• Study text:
AMESBURY — They ran, they walked, they jumped and they threw for 12 straight hours at the Amesbury High track Saturday — all to help out friend, mentor, longtime Amesbury cross-country coach Mike Farmer.
“All the love he has given over the years is coming back to him today,” Amesbury indoor and outdoor track coach Ernie Bissaillon said of Farmer, who is currently battling non-Hodgkins lymphoma.
Farmer’s diagnosis prompted his friends and rivals to put on a Miles For Mike Relay, which pulled together all the Cape Ann League track programs to help with Farmer’s day-to-day living expenses.
“Mike is a self-employed carpenter,” said Bissaillon. “Unlike me, who has sick days because I work for the school system, undergoing all the chemotherapy and the things that he is doing, it’s hard for him to work during the day. So that’s why we put on this benefit. All the funds will just go directly to him. Every last penny is going to him.”
Local companies such as Fitzgerald Real Estate, Jackson Lumber and Millworks, the Barking Dog, Merrimack Valley Glass and Mirror, Amesbury Chevrolet, New Balance, Latitudes and the Hollow Café either donated money or were on hand to help Farmer, who will also be undergoing stem cell and bone marrow transplantation in the near future.
“It’s heartwarming,” Farmer’s Newburyport rival of 20 years, Don Hennigar, said of the turnout. “Mike’s done so much for so many people for so long that this is awesome.”
“Mike is the sort of person, if somebody needed something and he could get it for them, he would, and they would never know about it,” said Bissaillon. “He was always there for people.”
Current Amesbury outdoor and indoor track team captain Perry Mroz, on hand to help, said that Farmer has had a great influence on him.

• Work to be completed: Return the passage of the article about the relay for Mike Farmer from "AMESBURY — They" to "coach Mike Farmer.", copied word for word.

Collected data entries
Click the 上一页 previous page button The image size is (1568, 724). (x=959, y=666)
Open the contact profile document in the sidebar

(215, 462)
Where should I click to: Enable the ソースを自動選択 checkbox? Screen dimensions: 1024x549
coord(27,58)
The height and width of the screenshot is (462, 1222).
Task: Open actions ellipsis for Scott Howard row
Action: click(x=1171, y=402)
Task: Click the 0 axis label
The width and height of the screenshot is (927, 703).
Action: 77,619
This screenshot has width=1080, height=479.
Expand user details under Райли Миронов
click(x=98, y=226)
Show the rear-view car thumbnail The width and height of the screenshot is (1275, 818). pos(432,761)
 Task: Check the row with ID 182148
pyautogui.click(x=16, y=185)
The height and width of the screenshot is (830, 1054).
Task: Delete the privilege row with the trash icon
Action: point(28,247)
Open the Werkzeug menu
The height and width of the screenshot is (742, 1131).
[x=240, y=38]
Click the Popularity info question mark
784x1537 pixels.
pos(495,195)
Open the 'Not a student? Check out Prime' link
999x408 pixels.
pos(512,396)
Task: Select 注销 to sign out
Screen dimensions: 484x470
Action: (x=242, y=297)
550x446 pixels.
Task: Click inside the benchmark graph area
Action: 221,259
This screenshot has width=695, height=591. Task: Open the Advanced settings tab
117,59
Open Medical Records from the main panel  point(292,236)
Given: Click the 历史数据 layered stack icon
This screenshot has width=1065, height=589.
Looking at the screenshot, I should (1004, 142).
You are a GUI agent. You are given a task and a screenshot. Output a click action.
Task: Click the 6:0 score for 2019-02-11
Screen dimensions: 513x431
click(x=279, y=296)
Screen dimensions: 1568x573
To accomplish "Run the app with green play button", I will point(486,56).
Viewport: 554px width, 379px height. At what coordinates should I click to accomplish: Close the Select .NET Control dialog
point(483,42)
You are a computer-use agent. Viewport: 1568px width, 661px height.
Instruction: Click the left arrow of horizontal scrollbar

• Solution:
AMESBURY — They ran, they walked, they jumped and they threw for 12 straight hours at the Amesbury High track Saturday — all to help out friend, mentor, longtime Amesbury cross-country coach Mike Farmer.